If we project a 20% infection rate and a case fatality of 1% (both conservative estimates and assuming the health system is not overwhelmed), then China should have had 2.5 million fatalities; China is not even close to this number of fatalities (about 3,339 deaths to date) since an aggressive mitigation/suppression strategy was implemented as soon as containment failed. Of note, while the sight of Chinese citizens being forced into quarantine may seem unacceptable to Westerners, the sight of large groups of wanton American youths partying on the beach during a supposedly mitigation phase may be equally disturbing to some international public health observers. Several Asian countries like Taiwan and Singapore are particularly good at gathering healthcare data with modern technology and organizing this data into databases to effectively follow healthcare interventions with robust data analytics. These countries have learned hard lessons from the 2003 SARS pandemic (especially the epicenter of that pandemic, Hong Kong). In Western countries with ample expertise in data science and artificial intelligence, there is not only lack of sophisticated collection of data during a pandemic and insufficient tracing of infected individuals, but also no clear evidence that governmental agencies routinely implement more modern artificial intelligence methodologies during a health crisis.
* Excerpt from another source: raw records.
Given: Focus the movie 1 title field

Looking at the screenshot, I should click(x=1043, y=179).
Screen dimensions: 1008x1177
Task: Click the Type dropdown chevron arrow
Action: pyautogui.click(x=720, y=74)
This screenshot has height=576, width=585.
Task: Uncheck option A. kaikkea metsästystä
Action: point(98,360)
The Center for Systems Science and Engineering at Johns Hopkins and the Institute for Health Metrics and Evaluation (IHME) at University of Washington, however, have been productive and accurate.
In short, we need to leverage big data analytics and more sophisticated machine and deep learning for an accurate, real-time map of the pandemic to enable a more precise and individualized containment, mitigation or suppression measures with appropriate allocation of valuable resources to save most number of lives while not incurring an unnecessary economic burden.
Lesson #3: Therapeutic interventions, especially if public health measures have failed to have impact, need to be both innovative and expedient. The traditional timelines (in months and years) are no longer acceptable when the velocity of infection towards a pandemic is extremely fast (exponential) due to global connectedness; we therefore need therapies (vaccines or anti-viral medications) in hours and days. Randomized controlled trials (RCTs) with multiple phases are outdated and too time-consuming; these trials need to be accelerated in an exponential trajectory (to match that of our viral adversaries). Volunteers with full consent can be recruited to fulfill the need for safety trials that may be excessively lengthy with many lives lost to pandemics during that interim. Human cognition is still important to guide a therapeutic research program: in addition to vaccines and anti-viral agents, perhaps the observation that children seem to have much less morbidity and mortality can lead to good research questions. For example, is the lack of full maturity of the immune system or lung tissue or their recent vaccinations factors in their decreased disease burden?
Among the promising (but time-consuming) trials are the ones that involve a vaccine; the viruses (especially RNA viruses like SARS-CoV-2), however, can mutate frequently (SARS-CoV-2 has probably already done so several times) and the solutions such as vaccines or antibodies in recovered patients’ serum are rendered less effective after these viruses mutate enough times. In addition, existing anti-viral drugs can be called into action: remdesivir, a nucleotide analog antiviral drug initially used with Ebola, is already in a clinical trial. With the genomic map of the virus already online, this promulgated an international collaboration of scientists to explore therapeutic options to treat COVID-19 with various different approaches (such as attacking viral proteins or protecting host proteins) using some form of artificial intelligence and three-dimensional protein folding analytics and drug discovery.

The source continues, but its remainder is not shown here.